Treatment should be initiated as soon as the diagnosis is suspected in a patient with risk factors for PCP ( as per Archer Review CCS , you DO NOT need confirmation of the diagnosis to initiate treatment. The confirmation should be obtained, where possible, only to make a decision regarding the continuation of treatment ). So once you know the risk profile, case history and after quick 4 to 5 min physical, you place orders

stabilizing orders, monitoring pulse ox, CXR, CBC, CMP, U/A, blood cx if fever. Pulse ox comes back 88, stop clock --> place O2 protocol, ABGs. Advance clock 20 minutes to get to cxr–> CXR shows bilateral infiltrates, diffuse, interstitial. ABGs come back Pa02 68. Stop clock --> Place treatment orders ( BACTRIM IV is a must right away and CONCURRENT CORTICOSTEROIDS if criteria met for steroids, bronchoscopy orders, LDH, sputum stain for pneumocystis – your simulated time is being assessed and being scored here because it is a 10-min respiratory failure case. They want you to act fast! You order tests to confirm PCP BUT YOU DO NOT WAIT for tests to return to manage presumptive PCP.

They want to see how soon you would place Rx as well as Steroids if ABG shows A-a > 35 or Pa02 < 70. See what ABG shows and act based on that whether or not pt needs steroids. As you know the report times for washings, cultures, etc take a lot of time to return.

For this reason, treatment is based on pre-test probability - an HIV patient, with low CD4 esply less than 200 or those on high dose steroids/ immunosuppressive therapy coming with a dry cough, elevated LDH, bilateral cxr infiltrates - presumptive treatment for both PCP and Bacterial/atypical pneumonia is started right away after CXR findings. In HIV with low CD4, the disease can be indolent and may not even have a fever. But on CCS, you are often given fever, dry cough symptoms.

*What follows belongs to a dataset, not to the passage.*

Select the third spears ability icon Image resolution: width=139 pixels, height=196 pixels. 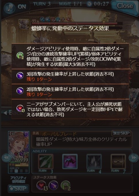94,162

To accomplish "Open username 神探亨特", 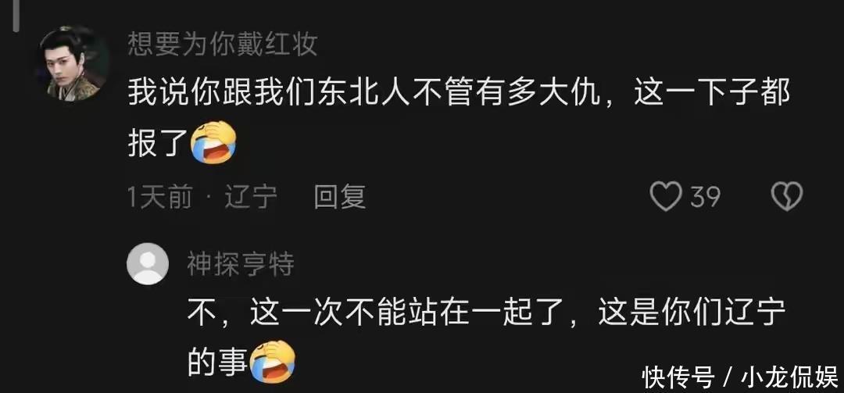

Either way, CXR diffuse bilateral interstitial infiltrates is classic in a patient profile mentioned above and should prompt you to initiate treatment ASAP. If someone has no such risk factors but comes with fever + diffuse bilateral CXR infiltrates, you do not suspect PCP, instead, you would suspect other types of pneumonia. So please note it is RISK FACTORS plus CXR typical infiltrates = presumptive suspicion of PCP!! You start treatment. You get an ABG on the initial screen because of resp symptoms and low sat.

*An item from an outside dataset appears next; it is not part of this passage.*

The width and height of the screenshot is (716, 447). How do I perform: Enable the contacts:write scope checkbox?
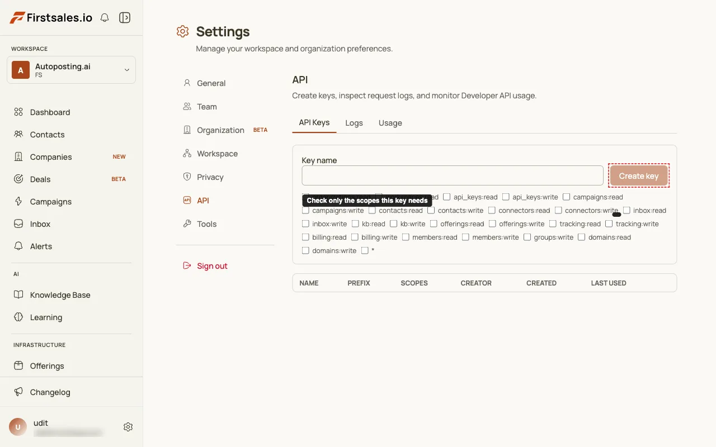(x=431, y=210)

Treatment should be initiated as soon as the diagnosis is suspected in a patient with risk factors for PCP ( as per Archer Review CCS, you DO NOT need confirmation of the diagnosis to initiate treatment. The confirmation should be obtained, where possible, only to make a decision regarding the continuation of treatment ). So once you know the risk profile, case history, and after a quick 4 to 5 min physical, you place orders, I am sure you are aware is that there is increased inflammation in the lungs as a reaction to killed pneumocystis particles following Bactrim/abx. Corticosteroids given concurrently with anti‐PCP therapy helps to minimize this inflammatory process. So in some with respiratory failure already, there is no room for further deterioration … So it is CRUCIAL to do steroids along with antiPCP therapy before more inflammation happens.